To correct this, you might be tempted to write:
Let $g_{k}:=\inf_{n \geq k} f_{n}^+$ and $h_{k}:=\inf_{n \geq k} f_{n}^-$. We have then $\lim_{n} \inf f_{n}^+ = \uparrow \lim g_{k}$ and $\lim_{n} \inf f_{n}^- = \uparrow \lim h_{k}$, but now the issue is that, although $f =f^+ - f^-$, we have that $\lim_{n} \inf f_{n} \neq \lim_{n} \inf f_{n}^+ - \lim_{n} \inf f_{n}^-$. So, although you can apply Fatou to the positive and negative parts separately, you can not combine the two results for $f$.
Once you have the MCT, everything else follows.
First, we can show that Fatou's lemma follows from MCT.
Proof: Suppose $f_n \geqslant 0$ and define $g_m = \inf_{k \geqslant m} f_k$. It follows that $g_m \leqslant f_n$ and $\int g_m \leqslant \int f_n$ for all $n \geqslant m$. Thus, $\int g_m \leqslant \liminf_{n \to \infty} \int f_n$. The sequence $(g_m)$ is increasing and by definition $\lim_{m \to \infty} g_m = \liminf_{n \to \infty} f_n$. By the MCT, it follows that
$$\int \liminf_{n \to \infty} f_n = \int\lim_{m \to \infty} g_m = \lim_{m \to \infty}\int g_m \leqslant \liminf_{n \to \infty} \int f_n\quad \text{(Fatou's lemma)}$$
Then we can show that DCT follows from Fatou's lemma.
Proof: We can assume WLOG that $f_n \to f$. (otherwise redefine appropriately on the measure zero set where $f_n \not\to f$). Since $|f_n| \leqslant g$, we have $g+f_n \geqslant 0$. Using Fatou's lemma, it follows that
$$\int g + \int f = \int(f+g) \leqslant \liminf_{n \to \infty}\int(g + f_n) = \int g + \liminf_{n \to \infty}\int f_n,$$
and, hence,
$$\tag{*} \int f \leqslant \liminf_{n \to \infty}\int f_n$$
Similarly, applying Fatou's lemma to $g- f_n \geqslant 0$, we get
$$\tag{**} \limsup_{n \to \infty} \int f_n \leqslant \int f$$
Together (*) and (**) imply that
$$\lim_{n \to \infty} \int f_n = \int f \quad \text{(DCT)}$$
Best Answer
Fatou's Lemma, the Monotone Convergence Theorem (MCT), and the Dominated Convergence Theorem (DCT) are three major results which answer the question "When do $\lim_{n\rightarrow\infty}$ and $\int$ commute?"

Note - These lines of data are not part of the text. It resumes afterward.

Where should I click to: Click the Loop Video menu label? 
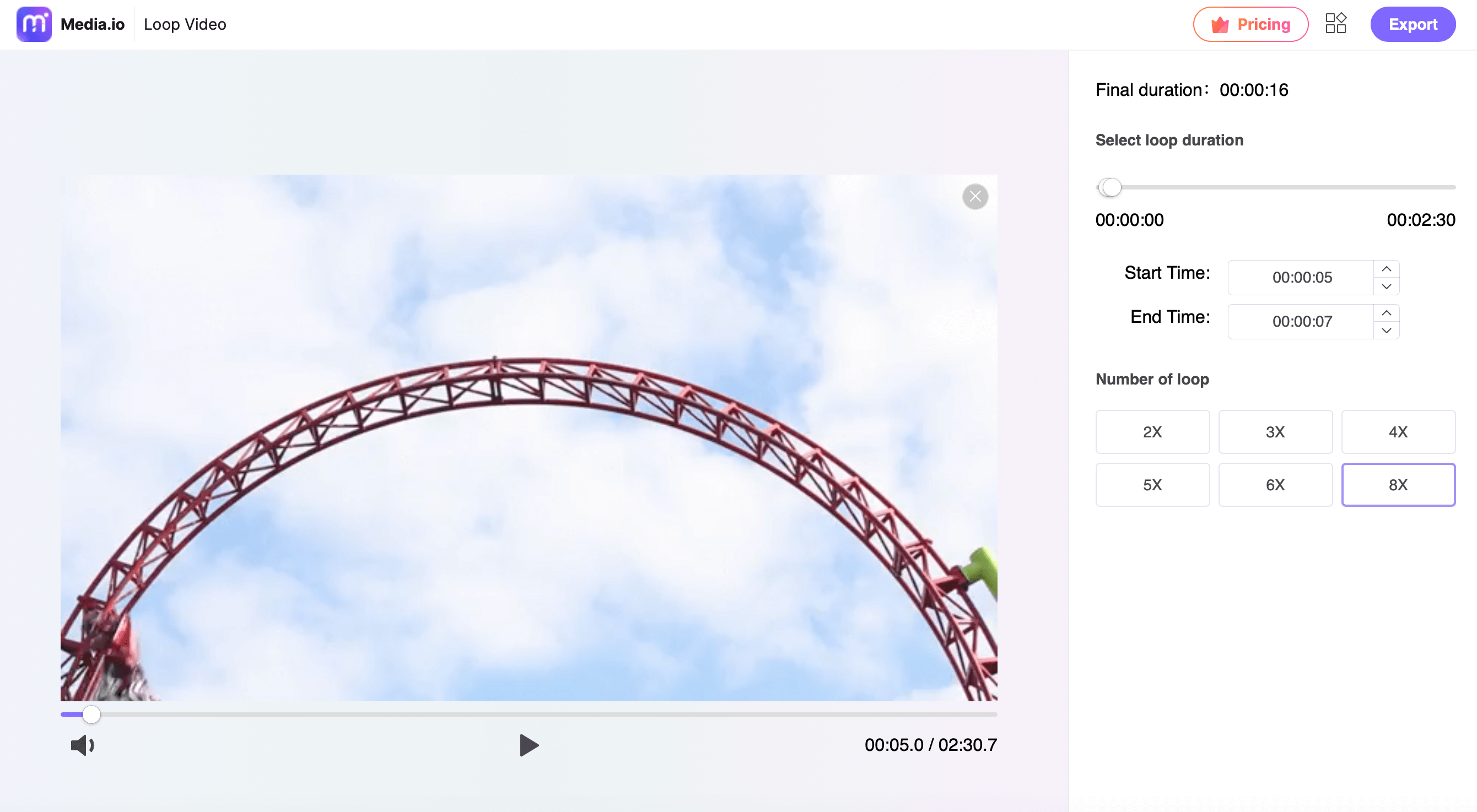click(x=183, y=24)
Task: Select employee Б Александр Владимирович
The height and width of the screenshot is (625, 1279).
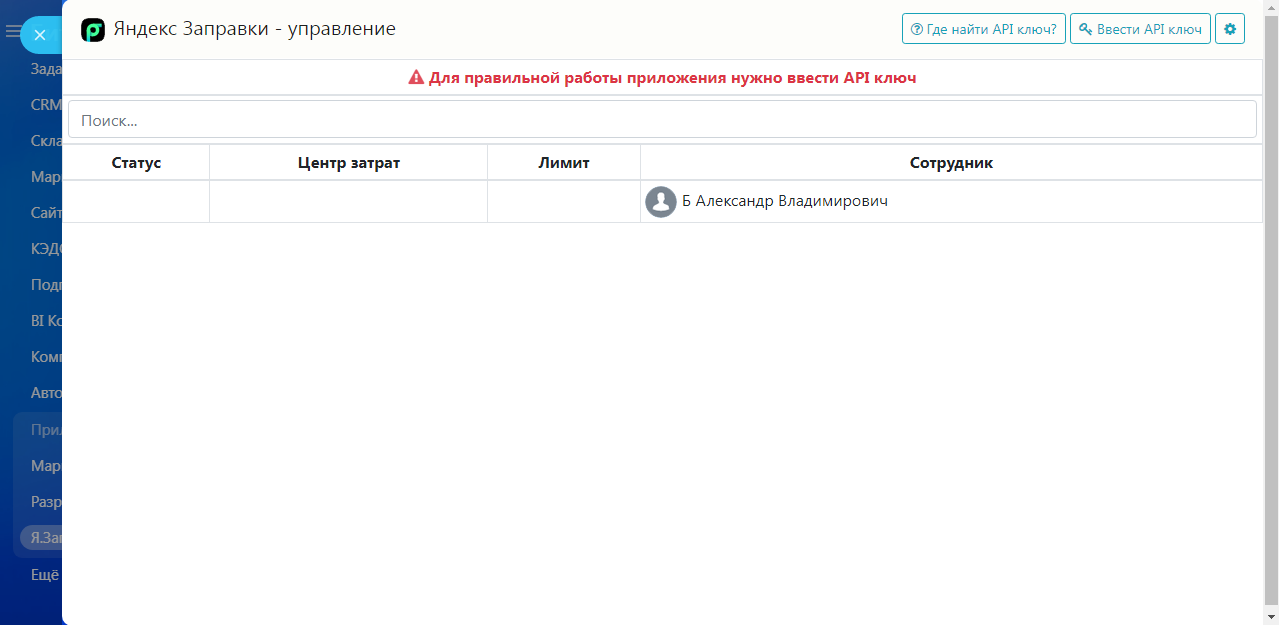Action: pyautogui.click(x=785, y=202)
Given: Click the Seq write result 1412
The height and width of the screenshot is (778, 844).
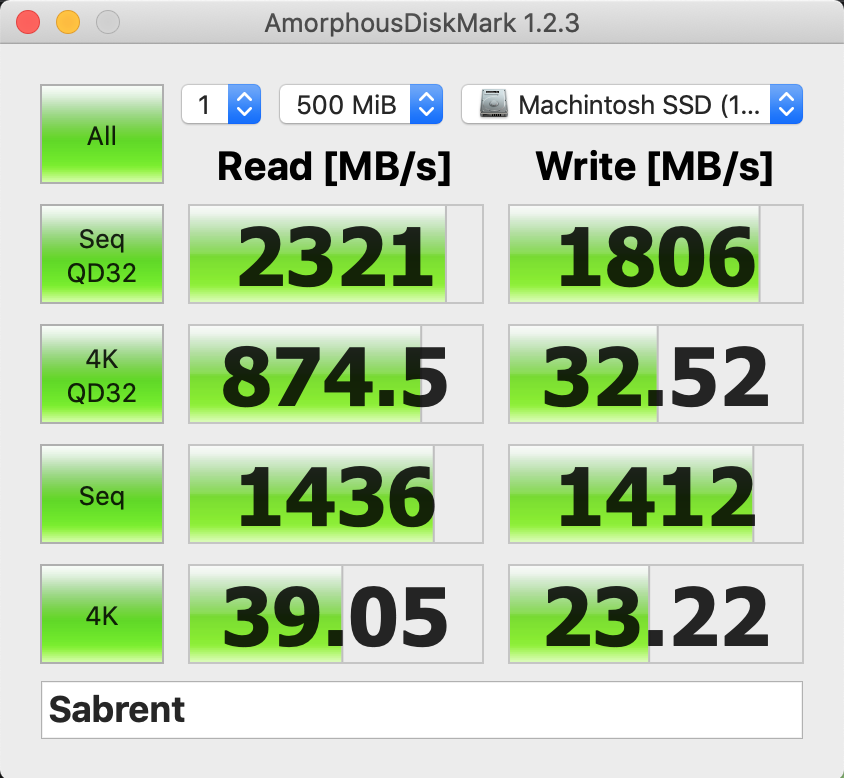Looking at the screenshot, I should click(x=656, y=494).
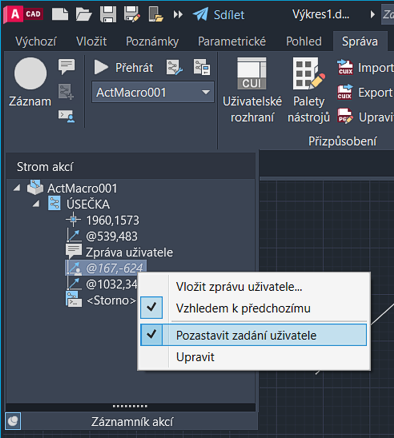394x438 pixels.
Task: Uncheck Vzhledem k předchozímu option
Action: point(151,308)
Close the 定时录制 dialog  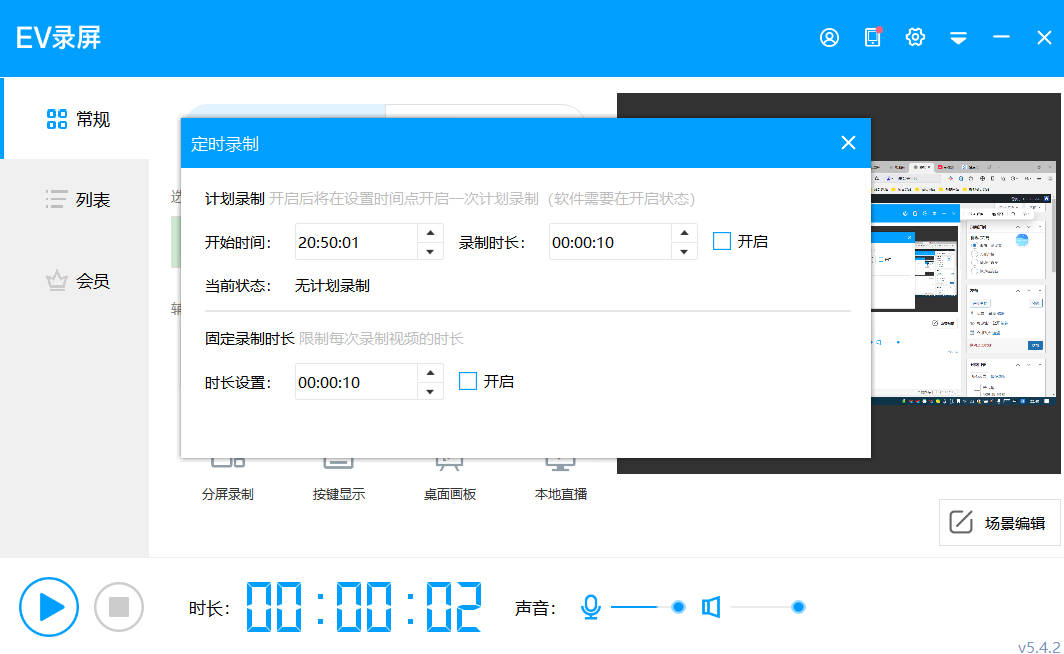(848, 143)
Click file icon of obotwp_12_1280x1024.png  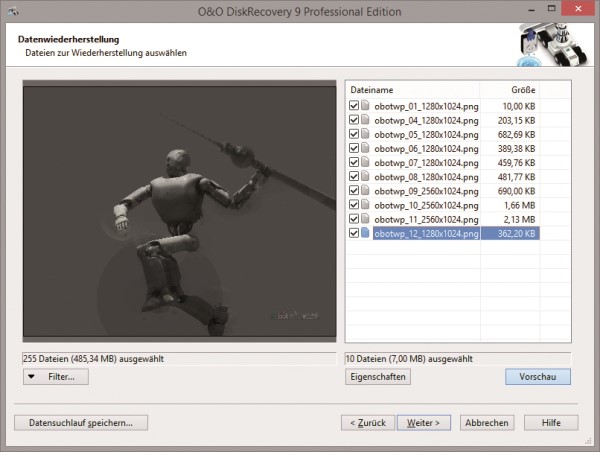pyautogui.click(x=365, y=234)
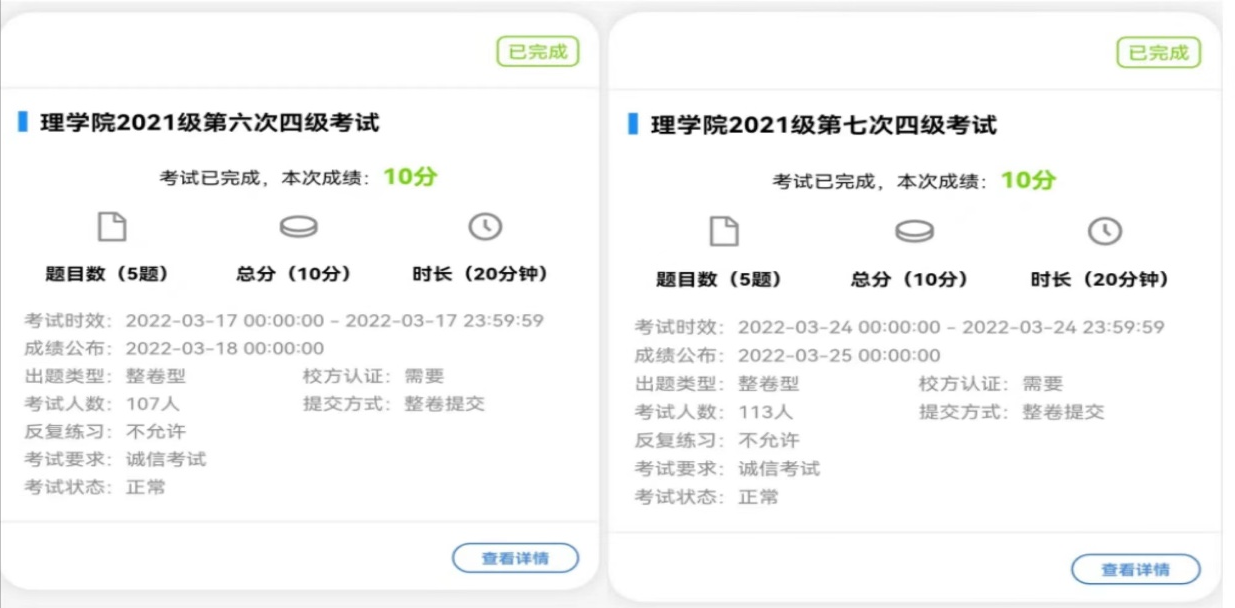
Task: Click the clock icon in the sixth exam card
Action: [x=485, y=227]
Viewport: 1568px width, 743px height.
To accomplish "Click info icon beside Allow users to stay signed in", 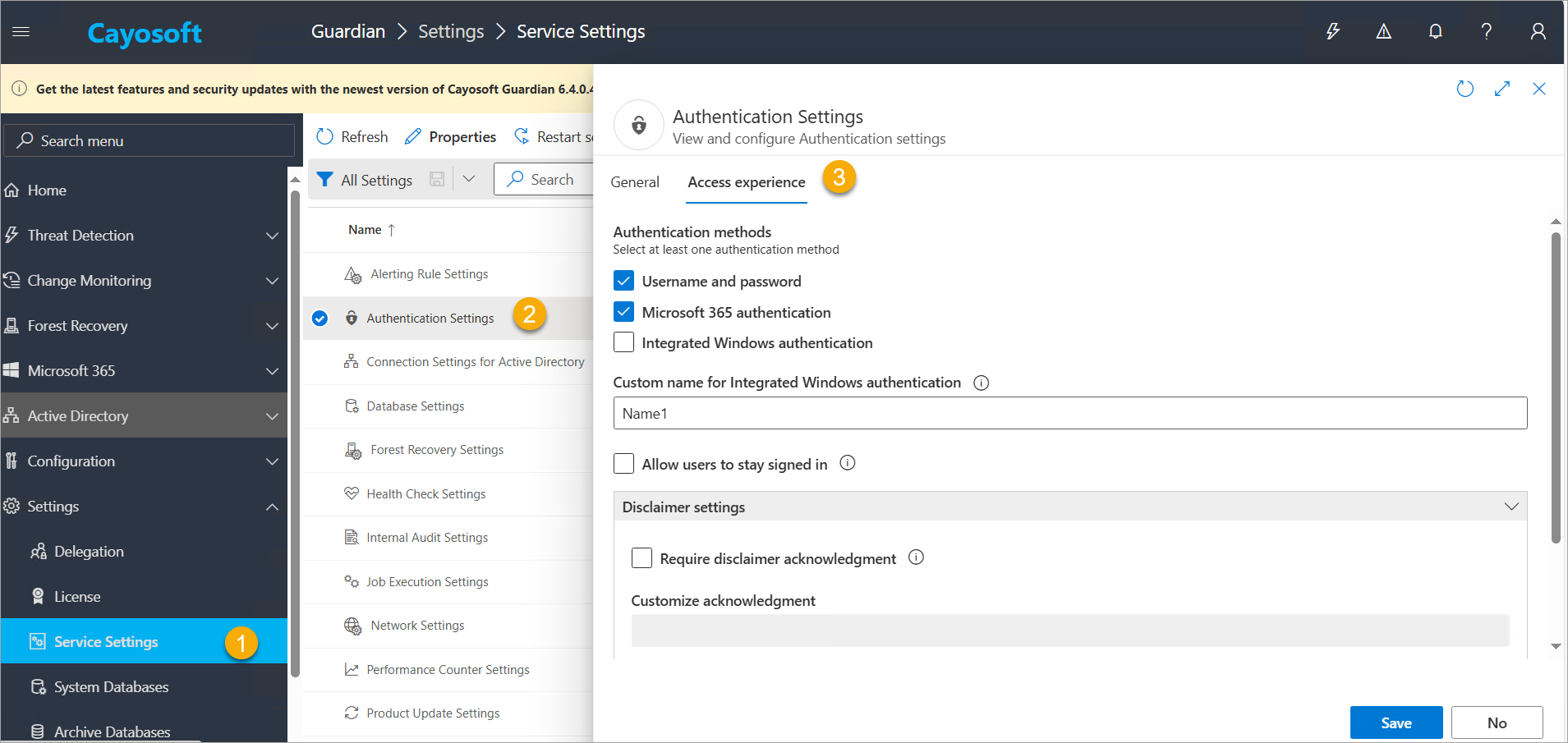I will tap(848, 463).
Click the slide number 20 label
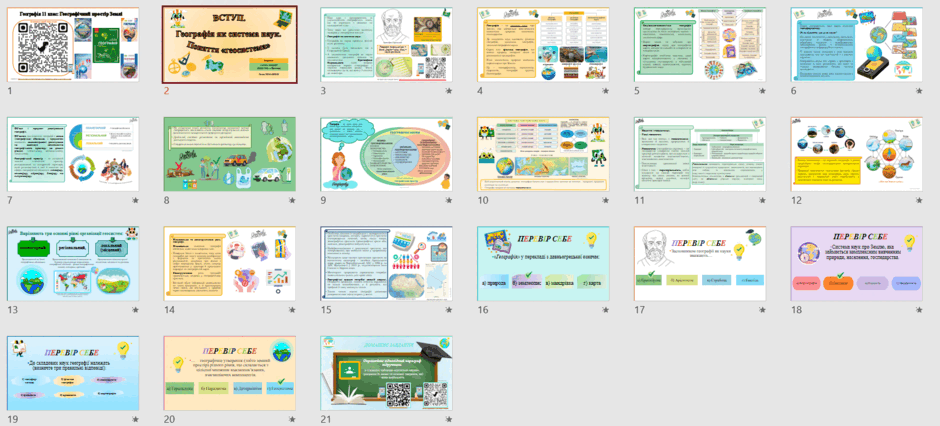The height and width of the screenshot is (426, 940). (170, 419)
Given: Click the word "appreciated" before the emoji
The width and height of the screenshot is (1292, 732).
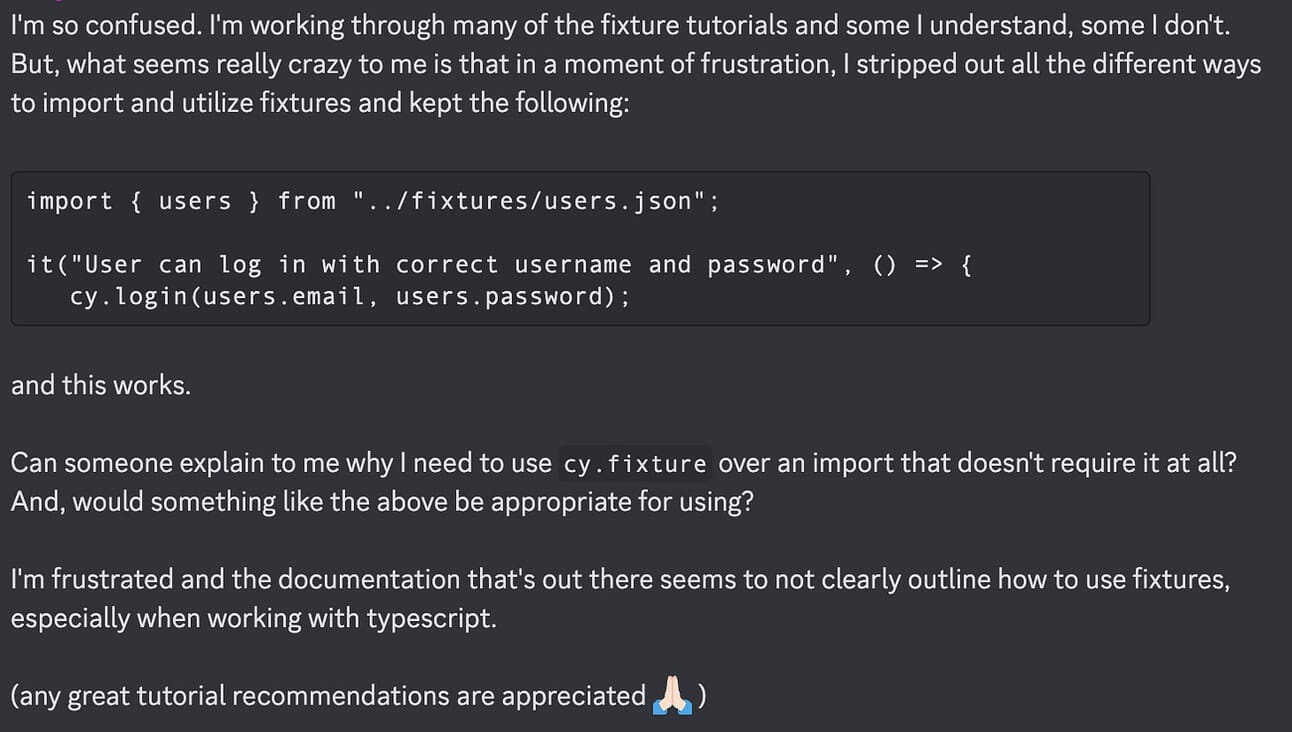Looking at the screenshot, I should [x=573, y=695].
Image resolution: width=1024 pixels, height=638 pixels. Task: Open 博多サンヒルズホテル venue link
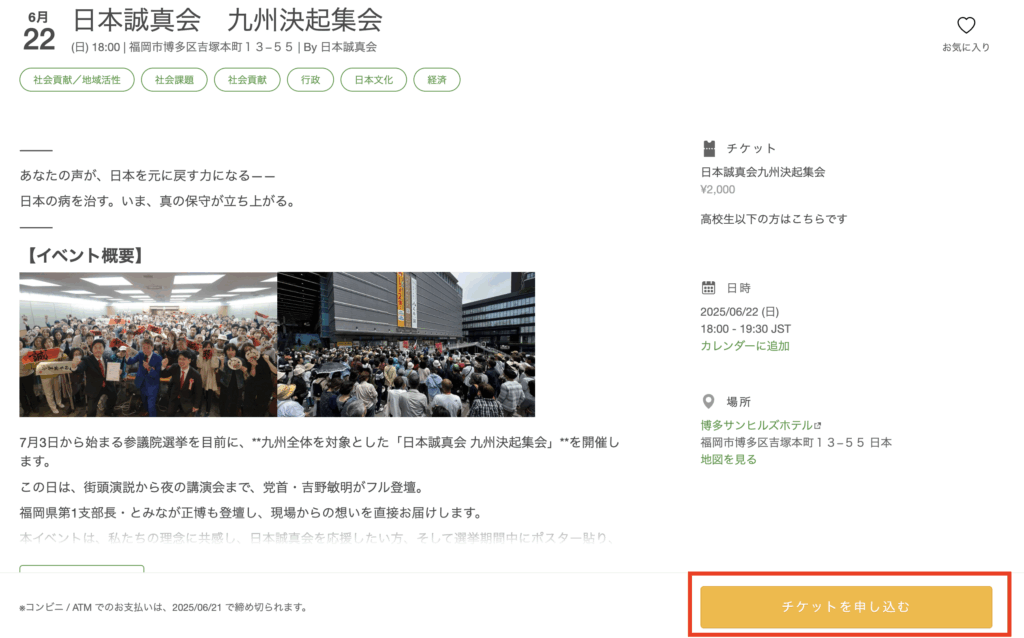point(756,425)
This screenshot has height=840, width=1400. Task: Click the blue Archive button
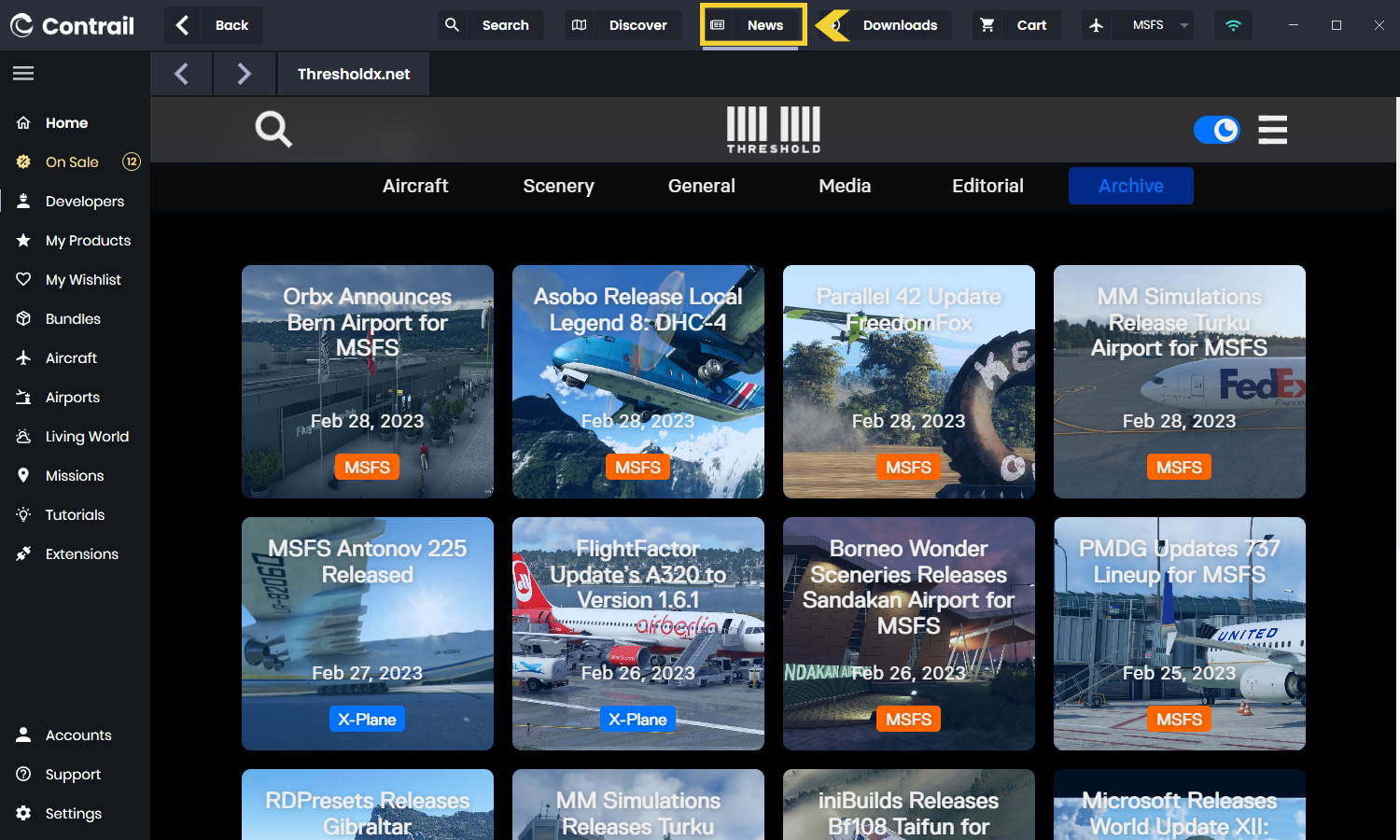(1130, 186)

Same definition in measure theory:
Monotone Convergence Theorem: If $\{f_n:X\rightarrow[0,\infty)\}$ is a sequence of measurable functions on a measurable set $X$ such that $f_n\rightarrow f$ pointwise almost everywhere and $f_1\leq f_2\leq\cdots,$ then $$\lim_{n\rightarrow\infty}\int_{X}f_n=\int_{X}f$$
Dominated Convergence Theorem: If $\{f_n:\mathbb R\rightarrow\mathbb R\}$ is a sequence of measurable functions which converge pointwise almost everywhere to $f$, and if there exists an integrable function $g$ such that $|f_n(x)|\leq g(x)$ for all $n$ and for all $x$, then $f$ is integrable and $$\int_{\mathbb R}f=\lim_{n\rightarrow\infty}\int_{\mathbb R}f_n$$
Wait a minutes, did you say I am not using expectation, then recall the definition,
In general, if $X$ is a random variable defined on a probability space $(\Omega ,\Sigma ,P)$, then the expected value of $X$, denoted by $\mathbb{E}\:X$, is defined as the Lebesgue integral, $$\mathbb E\:X=\int_{\Omega}X(\omega)\:dP(\omega)$$
Which is nothing more than integration.